Justice Scalia said he believed the ruling paved the way for homosexual marriages. “This reasoning leaves on shaky, pretty shaky, grounds state laws limiting marriage to opposite-sex couples,” he wrote.
Justice Thomas on the other hand observed that had he been a Texas legislator, he would have voted to repeal a “stupid” law but that he did not believe that the constitutional case had been made for the Court so to do.
I’m not sure what the “homosexual agenda” is but I suspect the US is a long way from imposing compulsory gym workouts and inherent good taste requirements on all adult males….
Pull the other leg, Henry
Jason Soon’s employer Henry Ergas in today’s Australian newspaper:
SENATOR Richard Alston’s announcement that legislation will be introduced to sell off the 50.1 per cent of Telstra that is government-owned could create a more dynamic and competitive telecommunications market.

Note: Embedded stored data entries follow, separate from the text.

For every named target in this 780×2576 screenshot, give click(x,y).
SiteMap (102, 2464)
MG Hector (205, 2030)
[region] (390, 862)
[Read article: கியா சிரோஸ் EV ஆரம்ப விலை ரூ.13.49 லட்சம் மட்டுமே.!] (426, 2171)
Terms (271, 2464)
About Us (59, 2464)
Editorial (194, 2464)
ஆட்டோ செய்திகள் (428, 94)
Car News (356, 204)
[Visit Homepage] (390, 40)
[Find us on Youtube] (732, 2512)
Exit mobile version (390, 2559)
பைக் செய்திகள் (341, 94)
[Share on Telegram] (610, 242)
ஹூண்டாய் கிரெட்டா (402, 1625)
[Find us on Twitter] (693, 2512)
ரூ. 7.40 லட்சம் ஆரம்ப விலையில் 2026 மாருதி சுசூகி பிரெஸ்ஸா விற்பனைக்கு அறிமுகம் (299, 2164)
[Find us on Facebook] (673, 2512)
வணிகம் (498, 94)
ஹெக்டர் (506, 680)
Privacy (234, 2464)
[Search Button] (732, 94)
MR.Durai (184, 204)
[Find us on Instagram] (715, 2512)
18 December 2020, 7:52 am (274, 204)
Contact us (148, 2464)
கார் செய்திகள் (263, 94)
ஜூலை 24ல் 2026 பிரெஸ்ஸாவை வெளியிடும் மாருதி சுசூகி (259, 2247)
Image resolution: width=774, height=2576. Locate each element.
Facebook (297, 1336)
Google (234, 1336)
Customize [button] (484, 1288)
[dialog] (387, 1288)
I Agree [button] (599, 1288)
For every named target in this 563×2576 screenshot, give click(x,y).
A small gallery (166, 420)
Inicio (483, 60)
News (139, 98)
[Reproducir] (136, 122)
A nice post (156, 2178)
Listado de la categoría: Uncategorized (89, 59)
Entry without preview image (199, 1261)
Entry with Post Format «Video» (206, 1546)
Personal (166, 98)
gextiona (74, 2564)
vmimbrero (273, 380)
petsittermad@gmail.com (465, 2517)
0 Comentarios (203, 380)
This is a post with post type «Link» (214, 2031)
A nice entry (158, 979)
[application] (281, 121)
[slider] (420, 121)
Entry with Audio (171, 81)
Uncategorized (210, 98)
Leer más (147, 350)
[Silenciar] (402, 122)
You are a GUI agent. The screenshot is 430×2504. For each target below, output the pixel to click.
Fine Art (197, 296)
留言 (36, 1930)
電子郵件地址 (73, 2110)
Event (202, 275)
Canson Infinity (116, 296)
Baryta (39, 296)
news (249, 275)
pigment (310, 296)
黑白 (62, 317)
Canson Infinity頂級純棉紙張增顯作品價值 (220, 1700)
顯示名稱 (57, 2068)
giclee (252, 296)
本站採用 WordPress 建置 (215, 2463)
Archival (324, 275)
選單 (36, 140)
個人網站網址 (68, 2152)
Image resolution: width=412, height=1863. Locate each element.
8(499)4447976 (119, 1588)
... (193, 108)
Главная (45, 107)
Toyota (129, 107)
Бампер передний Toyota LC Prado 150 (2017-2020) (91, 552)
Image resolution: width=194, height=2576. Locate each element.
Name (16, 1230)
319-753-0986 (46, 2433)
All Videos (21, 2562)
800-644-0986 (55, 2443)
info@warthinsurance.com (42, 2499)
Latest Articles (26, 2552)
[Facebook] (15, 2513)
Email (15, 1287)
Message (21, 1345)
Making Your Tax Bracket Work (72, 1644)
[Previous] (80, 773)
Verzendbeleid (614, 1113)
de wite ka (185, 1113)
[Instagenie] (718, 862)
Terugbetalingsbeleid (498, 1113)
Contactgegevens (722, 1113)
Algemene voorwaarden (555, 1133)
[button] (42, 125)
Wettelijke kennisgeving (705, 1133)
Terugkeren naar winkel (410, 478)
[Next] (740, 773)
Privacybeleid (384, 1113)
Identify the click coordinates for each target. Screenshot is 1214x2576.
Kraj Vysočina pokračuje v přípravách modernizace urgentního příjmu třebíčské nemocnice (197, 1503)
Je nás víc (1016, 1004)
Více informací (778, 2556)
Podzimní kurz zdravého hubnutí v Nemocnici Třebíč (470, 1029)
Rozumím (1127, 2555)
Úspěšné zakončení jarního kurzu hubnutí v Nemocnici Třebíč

Sure Henry. Just like selling the Commonwealth Bank created a more dynamic and competitive banking sector, and selling Qantas created a more dynamic and competitive airline sector. Moreover, unlike Telstra in its fixed telephony infrastructure, neither of them were monopolies. Telstra doesn’t have any competitors Henry, except the almost insolvent Optus in a tiny part of Australia.
Of course, the situation is quite different with Telstra’s interests in mobile telephony, data/Internet, cable TV and overseas telcos. They could quite appropriately be sold off 100% to the private sector. However, there is no reasonable case whatever for selling off any further part of the public interest in Telstra’s core fixed telephony infrastructure.
This is a classic example of blind neo-liberal dogma overwhelming rationality. Hopefully the Senate will tell Howard to jam it where the sun don’t shine, along with his media reforms. There’s no real doubt now that Howard is constructing the scene for a double dissolution election, so let’s bring it on. The starker the choice on what sort of Australia we want to live in, the better. Any competent Labor leader will wipe the floor with Howard, given all these appalling and unpopular Bills. Wait a minute! What am I saying? Simon the Unlikeable!? Aaargh!!!!